My brain is either metamorphosing into it’s next stage of development and it’s apparently a very painful process or Sam Kinison accidentally astral projected into my head, whatever the real cause of the headache I can barely keep my eyes straight. Mom’s not home yet and my son is eager to run about the house and play so I need to stay down here until she arrives. So, I turn on the TV to subdue whatever brain activity is still left and nothing numbs the brain better than television. I flip through stations and I get angrier and angrier, Paris Hilton has been ‘reassigned” to imprisonment in her million-dollar home. This isn’t helping the headache so I jump up to the movie selections and God Bless him, there he is, Pauley Shore. Nothing numbs the brain like the Weasel weasin’ the jui-uice, buddy.
“I can’t believe I’m doing this.” My stepdaughter is walking the down the stairs and hears me talking to myself.
“Doing what?” she asks.
“Watching Encino Man,” I answer.
She plops a seat in the recliner and Pauley works his magic. She becomes nearly catatonic as she stares at he screen. I barely notice my son standing at the edge of my chair. He is looking me straight in the eyes, I can feel them calling to me, “Come back father, come back.” So powerful is his will that my eyes are ripped from the images on the screen and are drawn straight into his. When he knows I am looking he drops his head and shoulders back in his most anguished “woe is me” pose and cries real tears. Then he throws his head in my lap and I know he is hungry.

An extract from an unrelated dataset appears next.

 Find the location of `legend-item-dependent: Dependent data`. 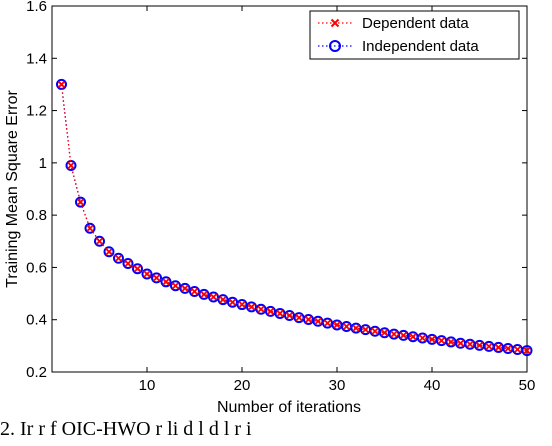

The kitchen is less than a dozen steps away but with my headache I might as well be heading to the back 40 to find and milk Old Bessie. I get up anyway and grab a bottle of milk and my son and together we return to the comfy chair and Encino, California. I arrive just in time for a makeover montage as Pauley and Sean Astin clean-up Brenden Fraser and give him a new wardrobe. My pupils begin to constrict and I’m nearly out when—
“I like those shorts. Is that really how you guys dressed in high school.?”
I crawl back to a more conscious state and a pounding head, “What?”
“Did you dress like that in school?” my stepdaughter asks.
“No.”
“Was it just because your school wasn’t cool?”
“Are you for real?” I ask, “He looks like a golfer and a camera man collided, do you think that’s cool?”
“No, but wasn’t that how everyone dressed?”
She’s really going to make me do this. She’s making me think about the past. Mental visions of my high school days flicker and sort through the various stored images of friends, rivals, and the girls I fawned over. No, I can’t recall people dressing like that. Granted it was a small school, but those clothes had to have come from a slightly earlier era. I check the info button. Encino Man comes from 1992. I was a junior.
“No,” I say, “You have to understand, nobody dresses like Pauley Shore. He does his own thing.”
“But what about the rest of them?”
I’m really starting to doubt my own memories, perhaps we really did dress like that. “Think of it this way,” I say, “The people making this film have been out of high school for years. They are dressing up their characters in what they think high school kids at that time wore. Do you think that these people were any more knowledgeable about what is cool than an adult is now ?”
My stepdaughter laughs. She’s sees how true this is. But just to drive home the point I remind her that we never, ever, dressed like that…I think.